In LLM-based text-to-SQL systems, unanswerable and underspecified user queries may generate not only incorrect text but also executable programs that yield misleading results or violate safety constraints, posing a major barrier to safe deployment. Existing refusal strategies for such queries either rely on output-level instruction following, which is brittle due to model hallucinations, or estimate output uncertainty, which adds complexity and overhead. To address this challenge, we formalize safe refusal in text-to-SQL systems as an answerability-gating problem and propose LatentRefusal, a latent-signal refusal mechanism that predicts query answerability from intermediate hidden activations of a large language model. We introduce the Tri-Residual Gated Encoder, a lightweight probing architecture, to suppress schema noise and amplify sparse, localized cues of question-schema mismatch that indicate unanswerability. Extensive empirical evaluations across diverse ambiguous and unanswerable settings, together with ablation studies and interpretability analyses, demonstrate the effectiveness of the proposed approach and show that LatentRefusal provides an attachable and efficient safety layer for text-to-SQL systems. Across four benchmarks, LatentRefusal improves average F1 to 88.5 percent on both backbones while adding approximately 2 milliseconds of probe overhead.
Paper Structure (56 sections, 10 equations, 3 figures, 8 tables, 5 algorithms)
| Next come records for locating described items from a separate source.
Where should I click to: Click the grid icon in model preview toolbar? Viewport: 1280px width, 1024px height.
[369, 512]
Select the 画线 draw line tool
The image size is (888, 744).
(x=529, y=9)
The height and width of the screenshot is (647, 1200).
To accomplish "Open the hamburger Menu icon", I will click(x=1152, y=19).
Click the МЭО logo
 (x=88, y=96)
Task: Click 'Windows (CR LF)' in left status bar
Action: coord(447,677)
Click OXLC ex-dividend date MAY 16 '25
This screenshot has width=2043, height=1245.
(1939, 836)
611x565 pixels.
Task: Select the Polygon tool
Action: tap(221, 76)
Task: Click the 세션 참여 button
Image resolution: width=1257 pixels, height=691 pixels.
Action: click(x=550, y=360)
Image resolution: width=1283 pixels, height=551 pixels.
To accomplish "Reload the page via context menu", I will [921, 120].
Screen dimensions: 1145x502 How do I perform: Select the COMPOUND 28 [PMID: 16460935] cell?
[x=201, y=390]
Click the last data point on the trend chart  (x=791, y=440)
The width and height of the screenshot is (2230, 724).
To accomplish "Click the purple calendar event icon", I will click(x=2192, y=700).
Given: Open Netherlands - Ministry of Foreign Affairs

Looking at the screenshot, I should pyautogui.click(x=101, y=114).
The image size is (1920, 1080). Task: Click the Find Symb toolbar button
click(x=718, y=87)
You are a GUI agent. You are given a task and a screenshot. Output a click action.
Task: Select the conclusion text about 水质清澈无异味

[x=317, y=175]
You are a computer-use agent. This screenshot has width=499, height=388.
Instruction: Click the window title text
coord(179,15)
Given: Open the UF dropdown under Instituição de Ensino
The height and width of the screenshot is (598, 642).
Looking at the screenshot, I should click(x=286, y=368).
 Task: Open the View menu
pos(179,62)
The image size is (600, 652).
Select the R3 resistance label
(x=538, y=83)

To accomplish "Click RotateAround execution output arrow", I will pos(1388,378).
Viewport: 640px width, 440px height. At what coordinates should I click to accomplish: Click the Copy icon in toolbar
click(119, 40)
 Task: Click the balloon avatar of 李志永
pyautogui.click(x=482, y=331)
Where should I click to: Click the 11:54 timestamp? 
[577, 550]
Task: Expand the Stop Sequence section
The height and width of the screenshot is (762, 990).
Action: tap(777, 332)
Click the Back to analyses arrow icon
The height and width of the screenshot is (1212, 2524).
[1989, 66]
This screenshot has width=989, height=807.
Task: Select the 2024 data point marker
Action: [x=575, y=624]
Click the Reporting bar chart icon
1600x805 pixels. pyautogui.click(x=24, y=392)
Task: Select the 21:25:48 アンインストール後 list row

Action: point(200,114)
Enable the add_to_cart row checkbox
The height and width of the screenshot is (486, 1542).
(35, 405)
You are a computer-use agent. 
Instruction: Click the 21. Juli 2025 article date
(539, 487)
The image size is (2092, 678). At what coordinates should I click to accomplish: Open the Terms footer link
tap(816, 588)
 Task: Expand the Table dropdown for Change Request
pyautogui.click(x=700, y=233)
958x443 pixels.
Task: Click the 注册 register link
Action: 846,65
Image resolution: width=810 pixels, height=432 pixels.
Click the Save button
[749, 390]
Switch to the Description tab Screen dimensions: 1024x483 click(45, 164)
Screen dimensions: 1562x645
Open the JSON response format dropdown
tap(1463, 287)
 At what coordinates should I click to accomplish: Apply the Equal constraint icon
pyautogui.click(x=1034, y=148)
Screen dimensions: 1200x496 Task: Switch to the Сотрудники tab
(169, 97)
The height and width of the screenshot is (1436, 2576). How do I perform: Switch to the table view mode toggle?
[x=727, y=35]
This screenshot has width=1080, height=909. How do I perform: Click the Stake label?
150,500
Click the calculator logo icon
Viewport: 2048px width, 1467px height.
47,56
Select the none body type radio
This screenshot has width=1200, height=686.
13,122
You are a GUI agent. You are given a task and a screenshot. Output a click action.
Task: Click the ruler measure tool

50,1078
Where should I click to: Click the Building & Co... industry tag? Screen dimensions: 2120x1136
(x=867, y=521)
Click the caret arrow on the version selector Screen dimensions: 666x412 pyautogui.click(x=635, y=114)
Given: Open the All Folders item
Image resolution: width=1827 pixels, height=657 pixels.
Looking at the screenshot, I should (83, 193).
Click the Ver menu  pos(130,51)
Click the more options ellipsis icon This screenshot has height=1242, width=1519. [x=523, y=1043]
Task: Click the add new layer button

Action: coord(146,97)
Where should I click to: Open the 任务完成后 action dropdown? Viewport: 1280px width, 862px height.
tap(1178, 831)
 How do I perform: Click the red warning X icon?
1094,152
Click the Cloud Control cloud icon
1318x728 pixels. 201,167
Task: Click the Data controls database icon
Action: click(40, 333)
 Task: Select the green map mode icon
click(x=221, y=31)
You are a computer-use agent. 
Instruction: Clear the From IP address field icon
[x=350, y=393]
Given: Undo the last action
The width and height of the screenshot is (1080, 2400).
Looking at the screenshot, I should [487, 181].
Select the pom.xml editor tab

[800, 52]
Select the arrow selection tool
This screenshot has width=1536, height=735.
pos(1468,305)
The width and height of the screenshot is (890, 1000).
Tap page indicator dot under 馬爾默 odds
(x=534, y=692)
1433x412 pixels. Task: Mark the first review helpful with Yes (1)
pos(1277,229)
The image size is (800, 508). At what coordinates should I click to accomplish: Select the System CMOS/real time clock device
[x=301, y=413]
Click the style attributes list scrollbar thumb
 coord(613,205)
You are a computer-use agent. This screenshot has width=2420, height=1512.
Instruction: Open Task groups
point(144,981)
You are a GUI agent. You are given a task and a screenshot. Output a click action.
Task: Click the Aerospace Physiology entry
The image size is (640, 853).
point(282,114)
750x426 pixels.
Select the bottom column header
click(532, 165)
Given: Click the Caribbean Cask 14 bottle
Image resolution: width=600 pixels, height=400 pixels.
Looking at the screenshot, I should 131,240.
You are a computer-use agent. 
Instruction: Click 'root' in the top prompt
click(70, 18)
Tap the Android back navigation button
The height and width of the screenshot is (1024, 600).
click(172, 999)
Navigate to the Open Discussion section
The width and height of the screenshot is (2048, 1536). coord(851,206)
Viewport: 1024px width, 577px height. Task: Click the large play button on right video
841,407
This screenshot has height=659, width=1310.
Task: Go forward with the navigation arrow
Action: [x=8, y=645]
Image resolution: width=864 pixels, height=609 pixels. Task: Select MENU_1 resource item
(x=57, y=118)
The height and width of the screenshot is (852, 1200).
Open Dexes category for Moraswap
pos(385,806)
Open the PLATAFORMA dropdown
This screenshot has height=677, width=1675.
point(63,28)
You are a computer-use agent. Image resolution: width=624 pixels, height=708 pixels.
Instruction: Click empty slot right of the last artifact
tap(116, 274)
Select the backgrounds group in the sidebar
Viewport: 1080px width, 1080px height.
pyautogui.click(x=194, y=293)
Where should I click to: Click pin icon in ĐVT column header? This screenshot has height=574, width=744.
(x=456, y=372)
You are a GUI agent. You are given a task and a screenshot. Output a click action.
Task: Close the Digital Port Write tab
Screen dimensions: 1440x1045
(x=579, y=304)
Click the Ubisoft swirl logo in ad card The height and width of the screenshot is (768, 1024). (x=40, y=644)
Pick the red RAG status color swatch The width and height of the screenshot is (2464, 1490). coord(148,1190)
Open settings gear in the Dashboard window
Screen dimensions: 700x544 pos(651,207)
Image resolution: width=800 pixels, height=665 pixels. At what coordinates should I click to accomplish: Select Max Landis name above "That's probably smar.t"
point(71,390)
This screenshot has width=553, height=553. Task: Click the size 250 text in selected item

This paper contains 56 sections, 10 equations, 3 figures, 8 tables, 5 algorithms.

Figures (3)

  • Figure 1: Comparison of refusal paradigms. Top: Traditional prompt-based methods rely on the LLM's output, which often fails under uncertainty or hallucination. Bottom: Our approach detects refusal signals directly from the frozen LLM's internal hidden states before generation, ensuring a safe and efficient refusal mechanism without generating or executing any SQL. This enables a single-pass, low-latency refusal decision and avoids the need to run potentially harmful queries.
  • Figure 2: Overview of LatentRefusal. (a) Refusal gating: given the question and schema, a frozen base LLM produces hidden states; a lightweight probe predicts answerability before any SQL is generated, and a binary gate either triggers SQL generation or returns a safe refusal. (b) TRGE probe: a Tri-Residual Gated Encoder layer augments a standard Transformer block with an additional SwiGLU-gated residual branch to suppress schema noise and amplify localized mismatch cues.
  • Figure 3: Running screenshot of LatentRefusal in a financial deployment. The system correctly identifies a complex, constraint-heavy query as answerable ($p=0.996$) while rejecting a subjective, out-of-scope research request ($p=0.000$). Inference latency is stable ($\approx 467$ms).